Many of the procedures were already in place as they had been started four years ago when several other schools were doing the same process based on materials from the book, The First Days of School. By the second year, there were two pages of procedures and routines. Each year the staff revisited many of the procedures, tweaking them, until they were now firmly in place.
During the retreat the procedures were placed on several large charts for discussion. The finalized procedures were presented to the staff, including all new teachers, in August for discussion and implementation. These procedures form the basis for the poster, which the district's graphic arts department designed and produced.
Because of the existing induction training many of the new teachers have been trained in what to do and how to teach the school's procedures. It's comforting to have everyone "on the same page." It makes it easier for the veteran teacher to help the new teachers fine-tune their classroom techniques. If necessary, sometimes a sub is hired for a new teacher so that that teacher can shadow a veteran teacher during a day. Watching and being part of a common culture helps to quickly bring everyone up to speed with the rest of the staff.
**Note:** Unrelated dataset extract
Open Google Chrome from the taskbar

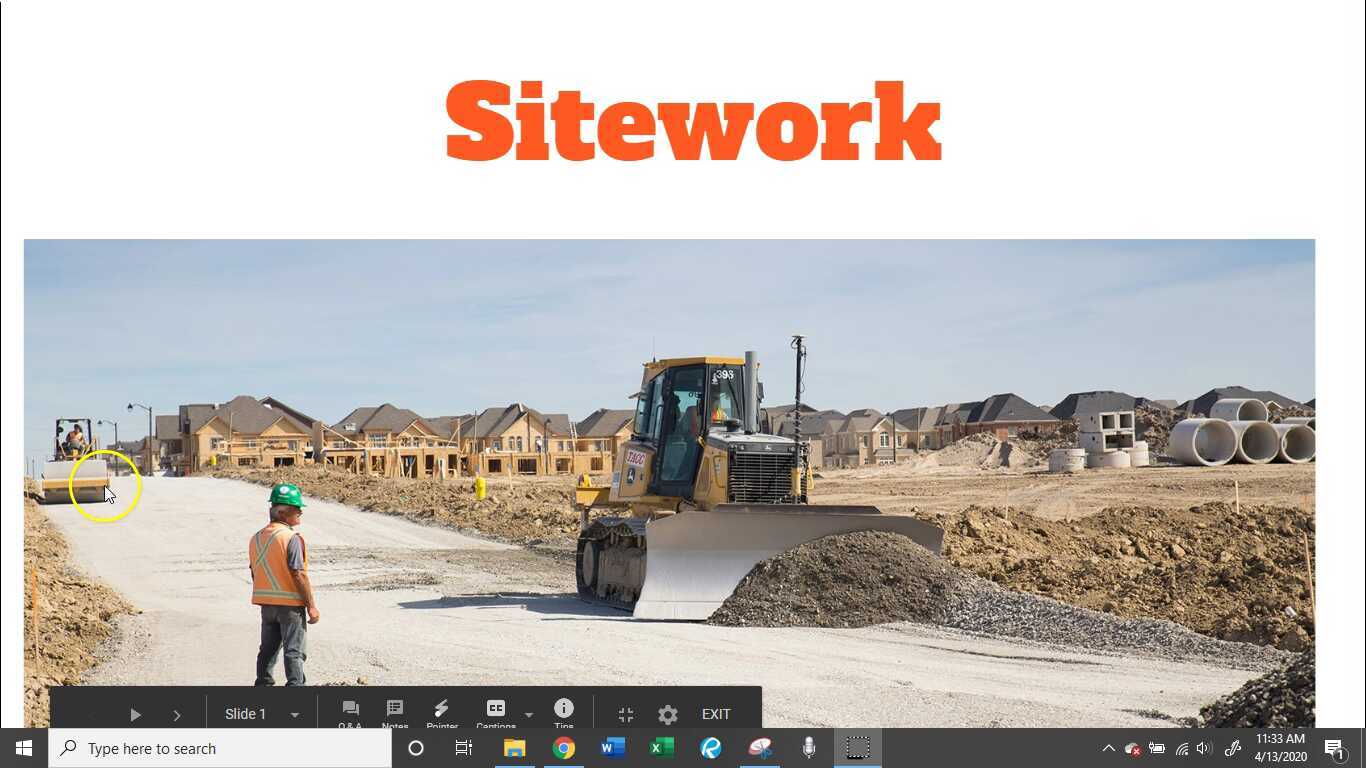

Working Together As a Family
Mike Schmoker's book, Results: The Key to Continuous School Improvement, says that schools that show positive results in student achievement have a staff that exhibits "meaningful teamwork."
Roland Barth says the same thing in his book, Improving Schools From Within:
The nature of the relationship among the adults at the school has more to do with the
its character, and
the achievement of its students
than any other factor.
Mike Schmoker and Roland Barth say what has always been known:
People who work together always achieve greater results
than people who work alone.
Resolutions for 2002
The tragic events of the past year have put the word FAMILY back into our vocabulary and our priorities in life. As a learning community you are a family of educators working to provide your students with the best opportunity to learn as there can possibly be. You want each of your students to grow up learned and successful. And what parent doesn't want this for his or her child?
Resolve in the coming year to work together as a staff to provide a climate where success is the norm for students and teachers. Reach out to colleagues with tips, pats, or just lend an ear. Do the same for your students, too. But most of all realize that you have the capacity to influence the world by what you do and who you are in the classroom. Teachers are the hope for a brighter tomorrow.
We wish you a most Effective and Happy New Year!